Working data:
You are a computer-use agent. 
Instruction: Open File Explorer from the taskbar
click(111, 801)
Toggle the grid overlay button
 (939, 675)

* * *

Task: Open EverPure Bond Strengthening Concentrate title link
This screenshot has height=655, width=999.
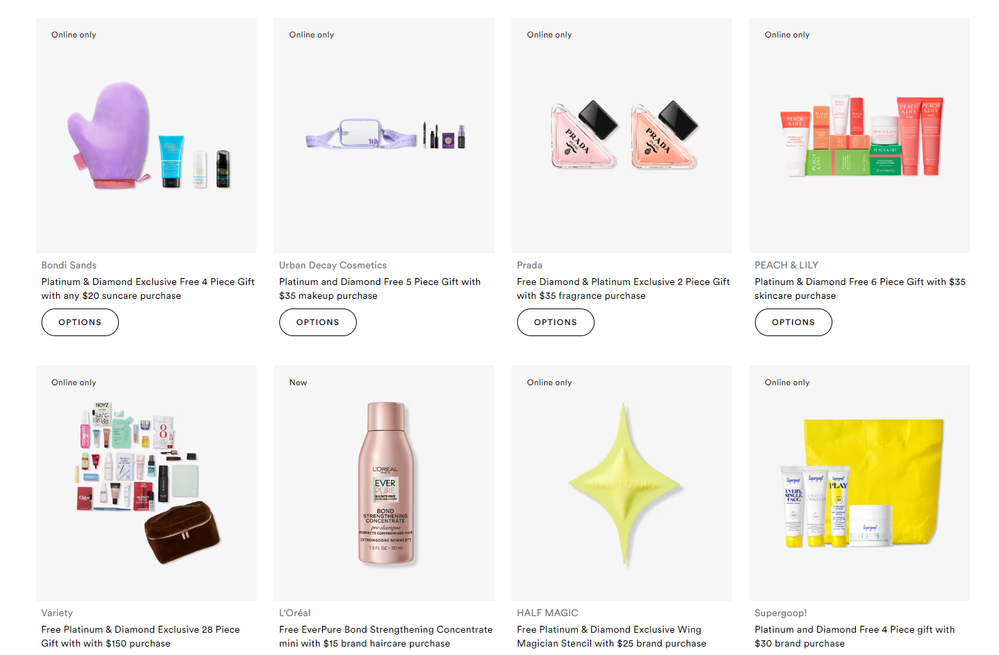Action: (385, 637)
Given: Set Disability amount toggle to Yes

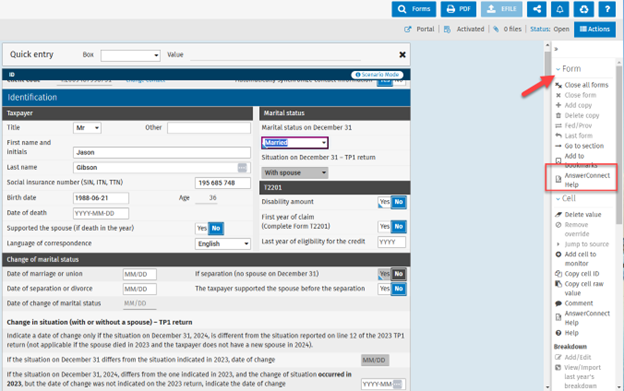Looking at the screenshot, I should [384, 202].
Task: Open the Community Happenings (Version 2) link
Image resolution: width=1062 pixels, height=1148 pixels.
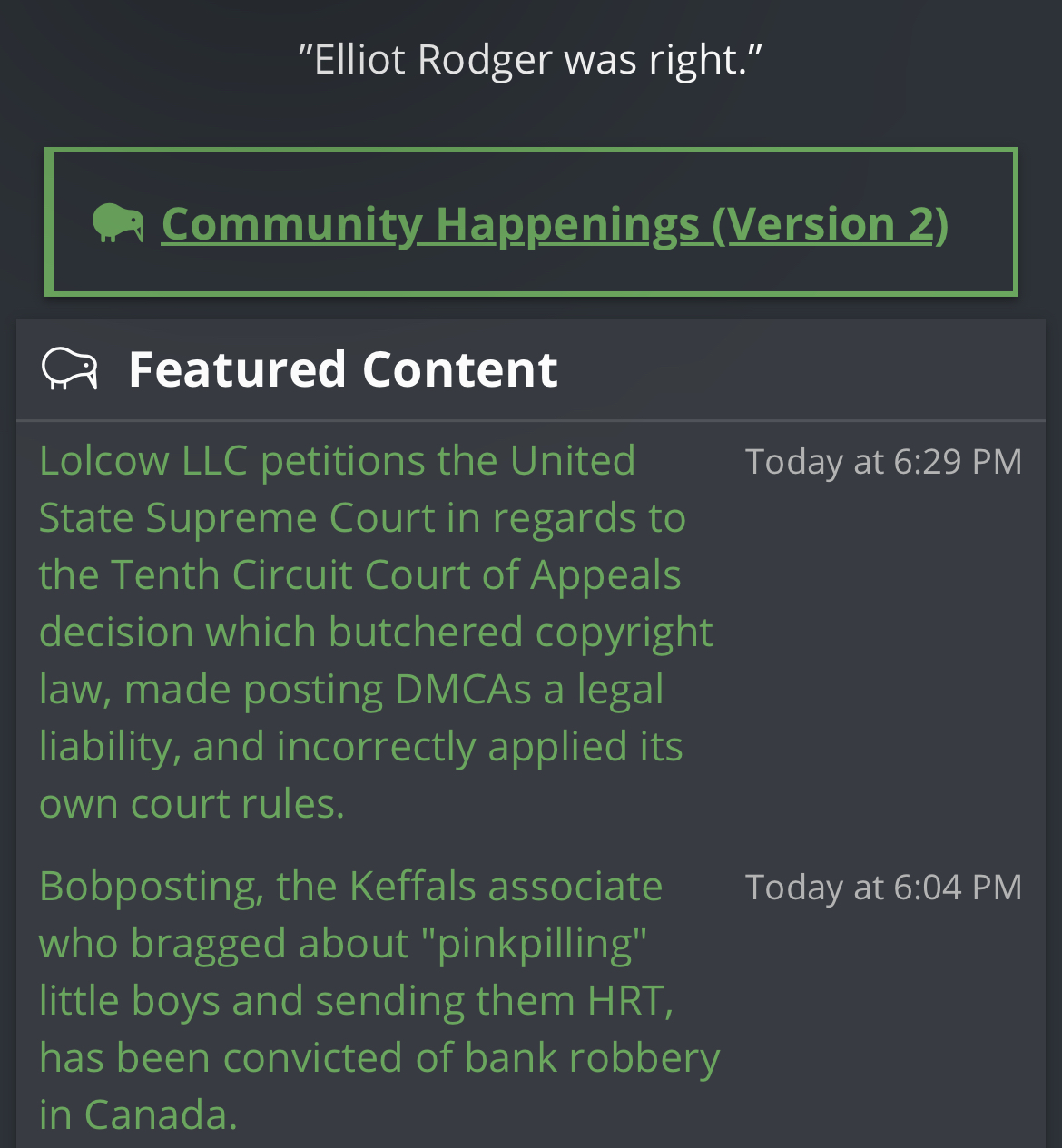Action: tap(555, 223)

Task description:
Reproduce the entries from the line with "Given: Set Disability amount toggle to Yes" up to and including the line with "Action: tap(555, 223)", leaving the pictures out of your answer.

Complete answer:
Given: Set Disability amount toggle to Yes

Looking at the screenshot, I should [384, 202].
Task: Open the Community Happenings (Version 2) link
Image resolution: width=1062 pixels, height=1148 pixels.
Action: tap(555, 223)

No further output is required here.